A fire had started in the car port behind the building, setting off explosions as it began to engulf automobiles and advanced into the building itself.

"It was like an earthquake every time," she said.

Smith and her fellow cops snapped into action, running into the burning, smoky building and evacuating residents, some of whom were still asleep.

"Your first instinct is to hurry up and get people out," she said.

A few people - including Smith - wound up in a hospital emergency room, where they were treated for smoke inhalation, but she said there were no major injuries.

On May 28, now-Sgt. Smith, a nearly 10-year Santa Clarita resident, was one of 25 officers awarded the department's Medal of Valor.

Rojas and officers Heriberto Salazar and Laura Gonzalez also received the medal.

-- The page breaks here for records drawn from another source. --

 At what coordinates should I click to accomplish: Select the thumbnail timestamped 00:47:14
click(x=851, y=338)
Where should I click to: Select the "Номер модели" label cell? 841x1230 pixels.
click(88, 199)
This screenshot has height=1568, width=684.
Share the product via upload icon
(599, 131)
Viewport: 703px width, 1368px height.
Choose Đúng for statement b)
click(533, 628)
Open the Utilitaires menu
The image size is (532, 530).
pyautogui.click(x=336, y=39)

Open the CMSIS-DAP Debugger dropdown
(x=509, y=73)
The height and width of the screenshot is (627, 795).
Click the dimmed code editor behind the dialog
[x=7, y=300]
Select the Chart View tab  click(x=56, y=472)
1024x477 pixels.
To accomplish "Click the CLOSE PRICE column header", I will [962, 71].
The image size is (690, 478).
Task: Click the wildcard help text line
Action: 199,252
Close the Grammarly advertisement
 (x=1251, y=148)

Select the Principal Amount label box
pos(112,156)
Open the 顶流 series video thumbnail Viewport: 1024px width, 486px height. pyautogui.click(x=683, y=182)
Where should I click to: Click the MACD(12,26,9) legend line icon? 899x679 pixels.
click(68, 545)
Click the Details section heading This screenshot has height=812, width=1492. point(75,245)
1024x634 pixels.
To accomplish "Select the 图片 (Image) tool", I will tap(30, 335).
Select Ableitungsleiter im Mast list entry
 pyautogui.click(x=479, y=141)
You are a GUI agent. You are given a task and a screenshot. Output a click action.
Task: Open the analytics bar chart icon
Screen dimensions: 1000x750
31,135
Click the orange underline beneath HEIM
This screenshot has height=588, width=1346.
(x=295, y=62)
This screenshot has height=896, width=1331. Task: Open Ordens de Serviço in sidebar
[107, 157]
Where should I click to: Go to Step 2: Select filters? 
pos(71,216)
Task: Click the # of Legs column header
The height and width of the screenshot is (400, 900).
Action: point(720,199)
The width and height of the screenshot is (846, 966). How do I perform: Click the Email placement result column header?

The medal - the LAPD's highest honor - is bestowed on officers who "performed an act displaying extreme courage while consciously facing imminent peril," according to the award guidelines.

"For me, that was just another 12-hour shift," Smith said.

Having transferred to the South Los Angeles-area 77th Street station in the months since the fire, Smith had no idea she'd been recommended for the award.

She received a phone call while out of town earlier this spring, being told to report to work the next day for a medal ceremony orientation.

"I'm very honored and proud," she said. "It was really nice to be a part of that group of people.

"I'm still pinching myself."

A 13-year veteran of the LAPD, Smith was born and raised in England and has lived in California since 1990.

At 22 years old, she joined the department.

She was made a sergeant last December, and expects to retire from the LAPD, hopefully at the level of a captain.

"I love it," she said. "I can't imagine doing anything else."